#### Target position listing:

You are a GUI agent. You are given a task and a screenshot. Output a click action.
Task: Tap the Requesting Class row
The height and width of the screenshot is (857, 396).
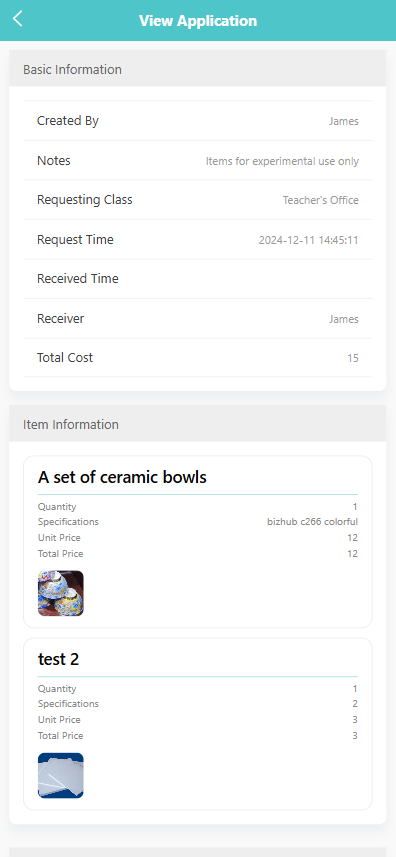(x=198, y=200)
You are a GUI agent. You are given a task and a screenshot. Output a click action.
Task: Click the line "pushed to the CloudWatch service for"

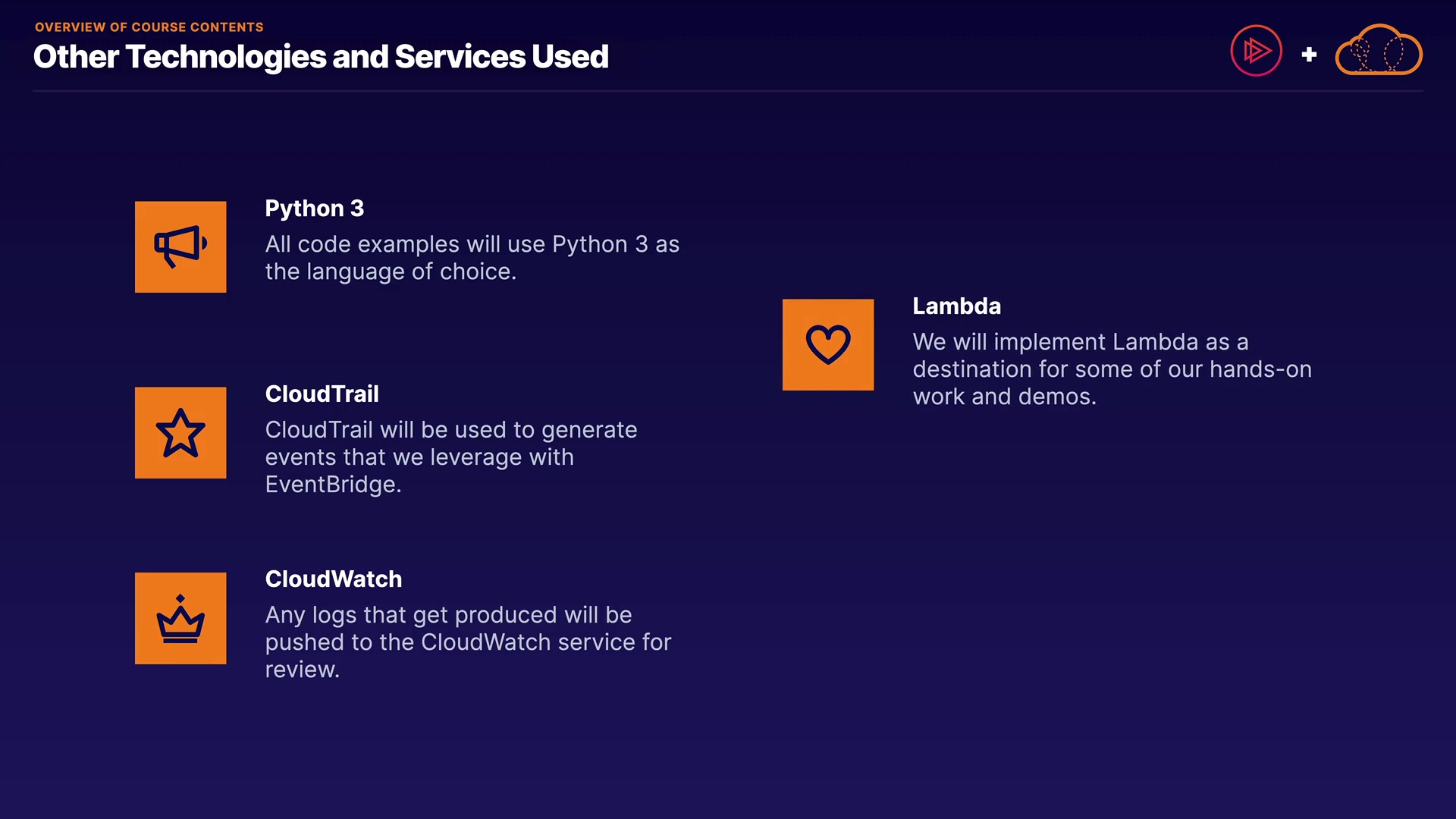(468, 642)
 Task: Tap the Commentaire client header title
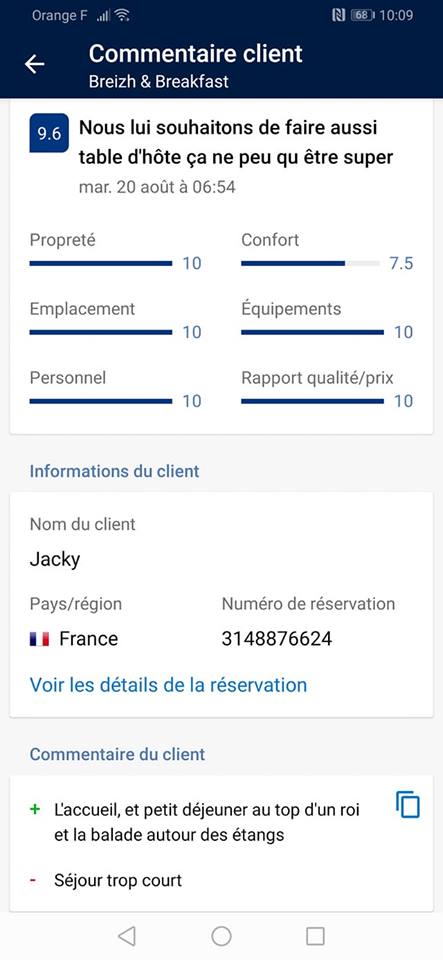point(195,53)
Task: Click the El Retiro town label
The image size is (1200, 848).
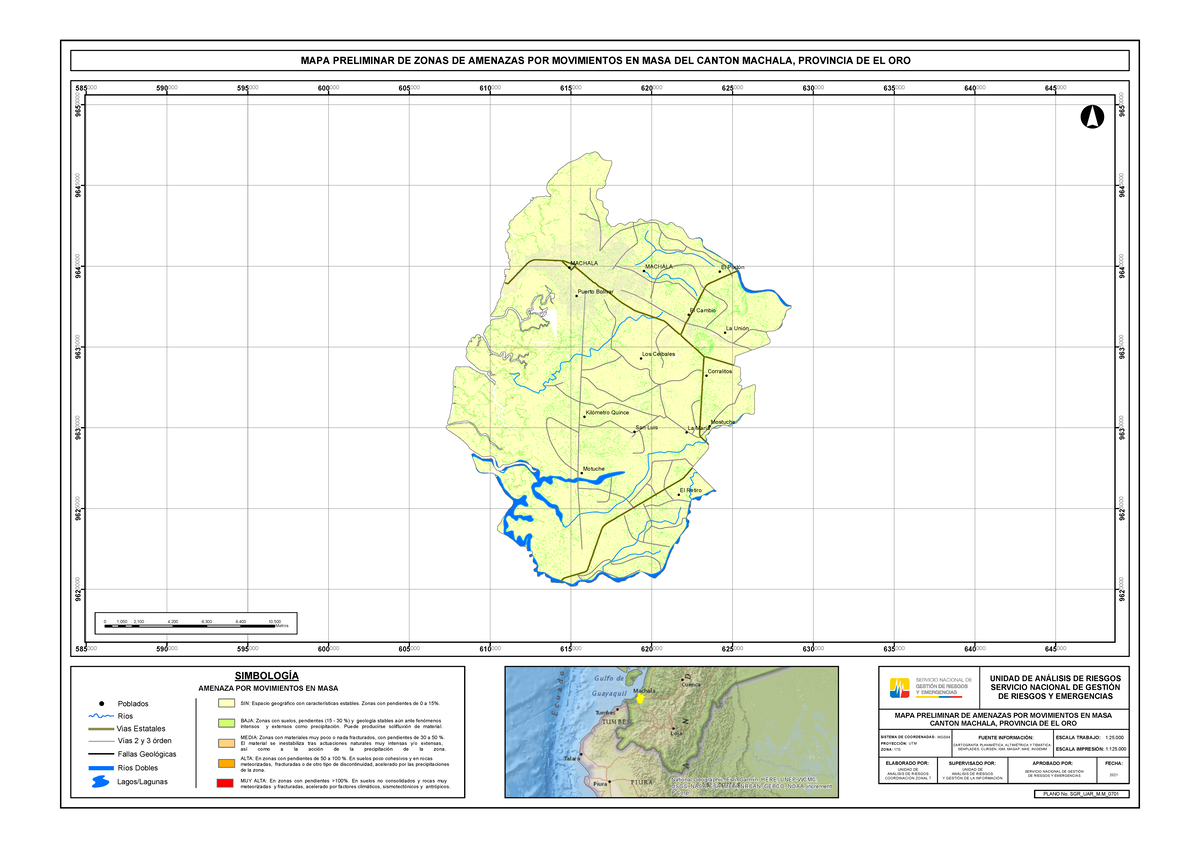Action: [x=691, y=490]
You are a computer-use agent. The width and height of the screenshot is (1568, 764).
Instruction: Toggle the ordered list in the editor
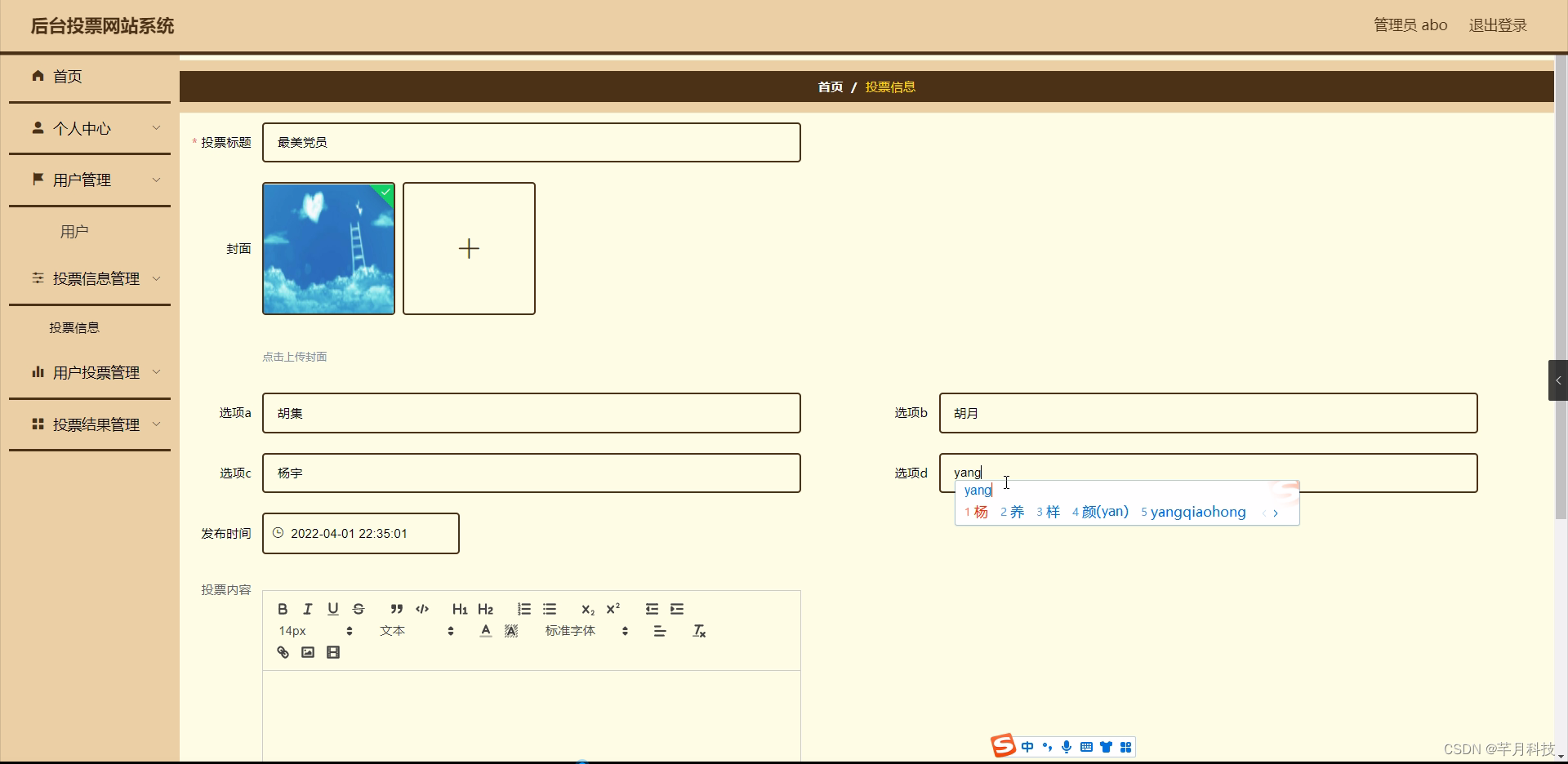(x=523, y=608)
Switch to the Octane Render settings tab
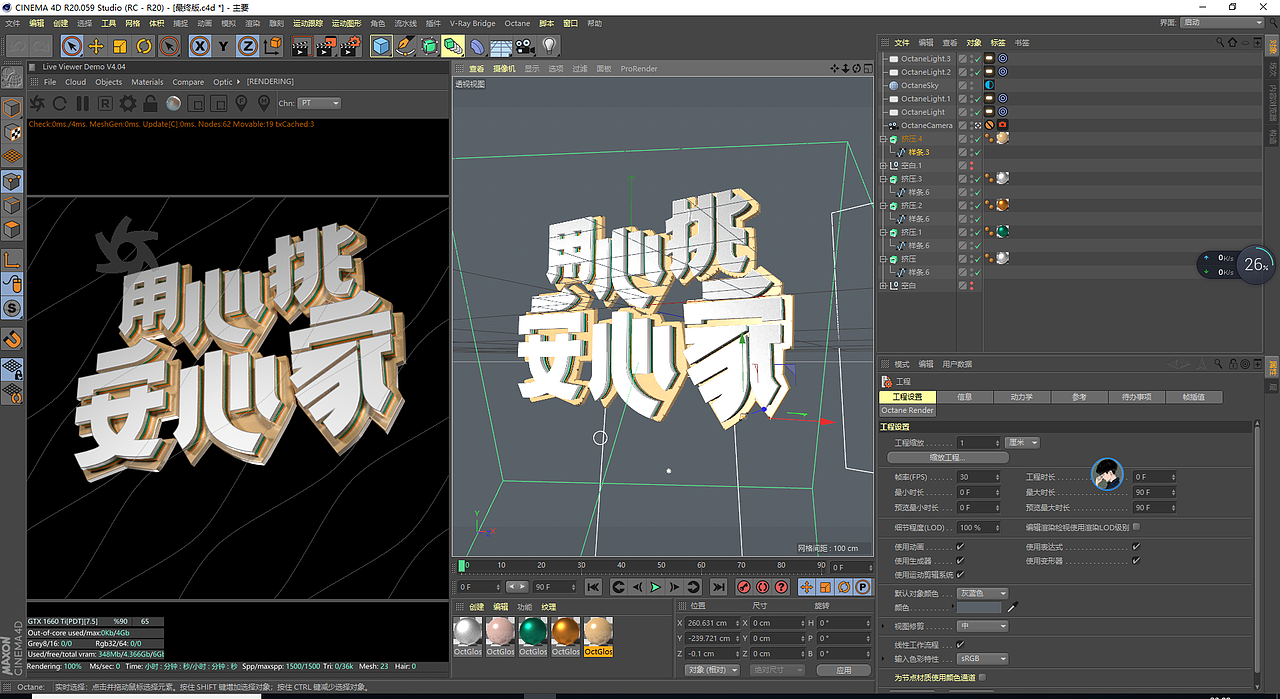Viewport: 1280px width, 699px height. coord(907,410)
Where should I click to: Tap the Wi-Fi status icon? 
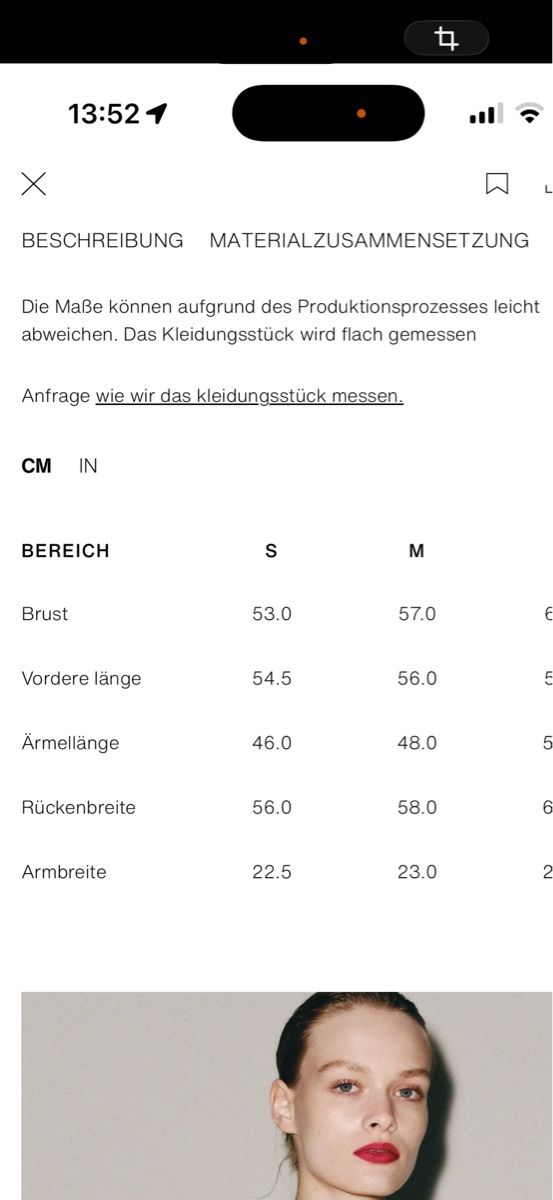[x=529, y=113]
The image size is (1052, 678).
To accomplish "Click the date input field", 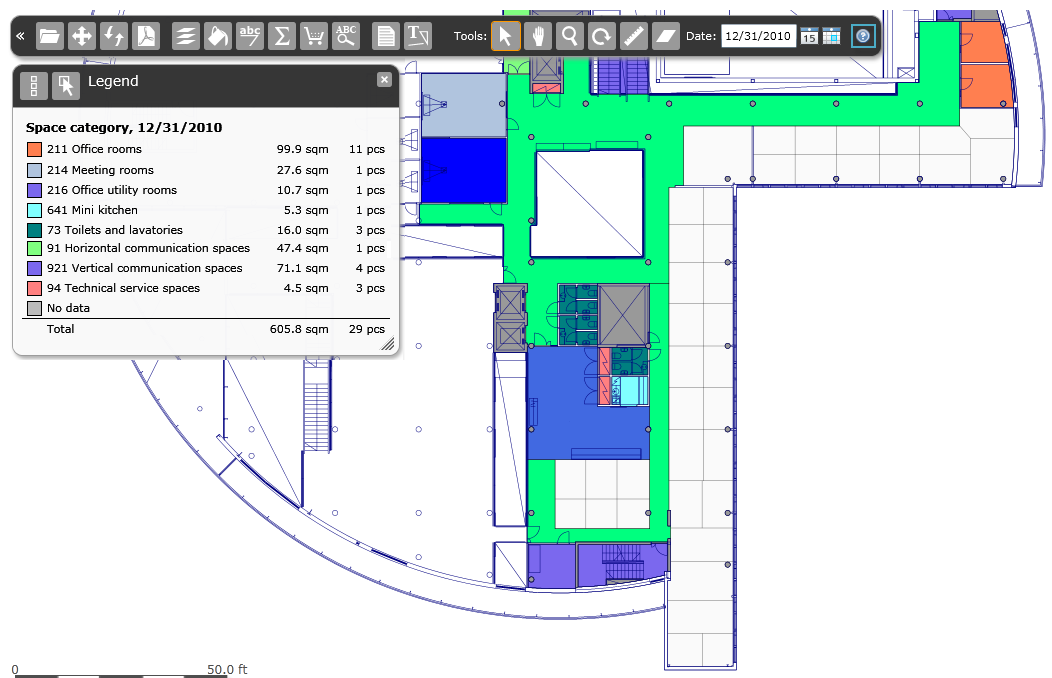I will (x=757, y=36).
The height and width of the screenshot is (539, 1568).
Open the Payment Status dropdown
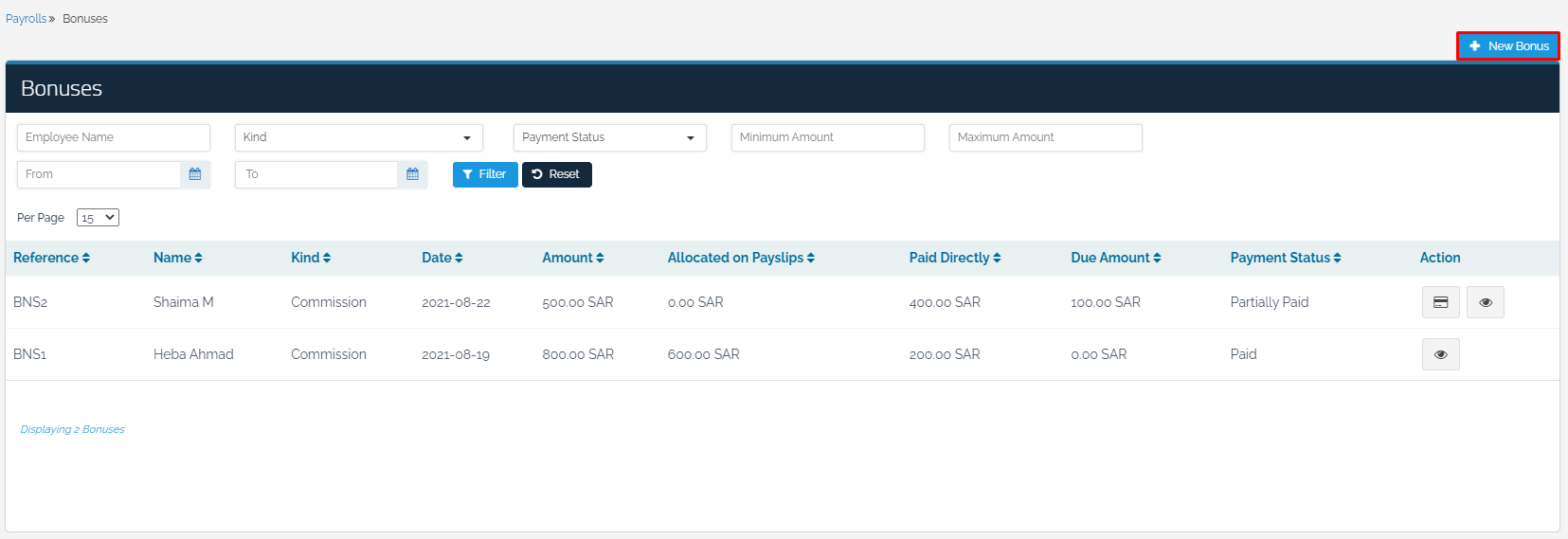pyautogui.click(x=609, y=137)
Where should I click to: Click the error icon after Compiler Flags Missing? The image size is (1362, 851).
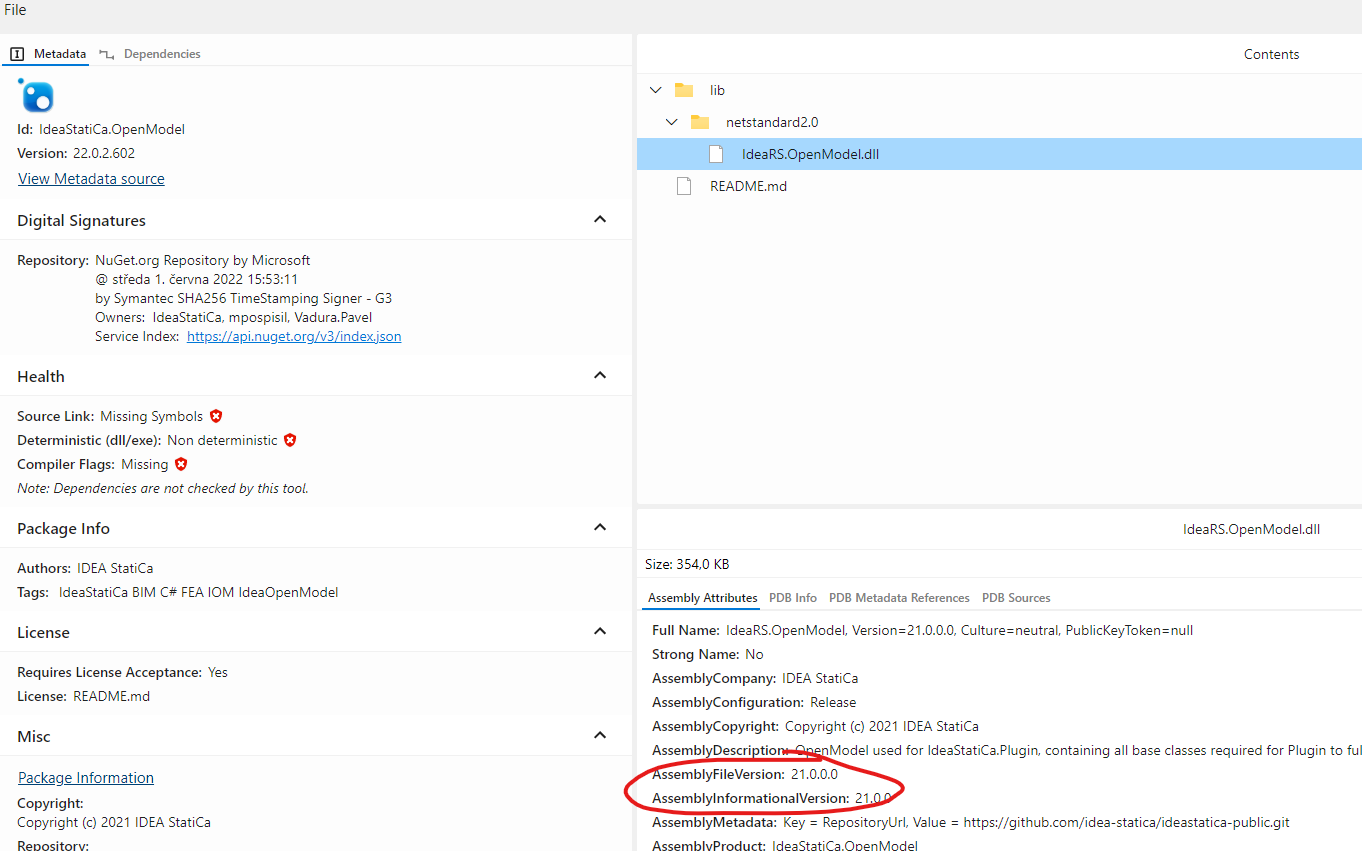tap(181, 463)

#### Task statement:
Please edit the listing from the line with "Task: Click the El Retiro town label" up to and including the line with "[x=529, y=113]", replacing "ordered list" with "bulleted list" and keeping everything else the same. Leave the pictures out of your answer.

#### Reply to the task:
Task: Click the El Retiro town label
The image size is (1200, 848).
Action: [x=691, y=490]
You are a computer-use agent. The width and height of the screenshot is (1568, 764).
Instruction: Toggle the bulleted list in the editor
(x=523, y=608)
Switch to the Octane Render settings tab
Viewport: 1280px width, 699px height. coord(907,410)
Where should I click to: Tap the Wi-Fi status icon? 
[x=529, y=113]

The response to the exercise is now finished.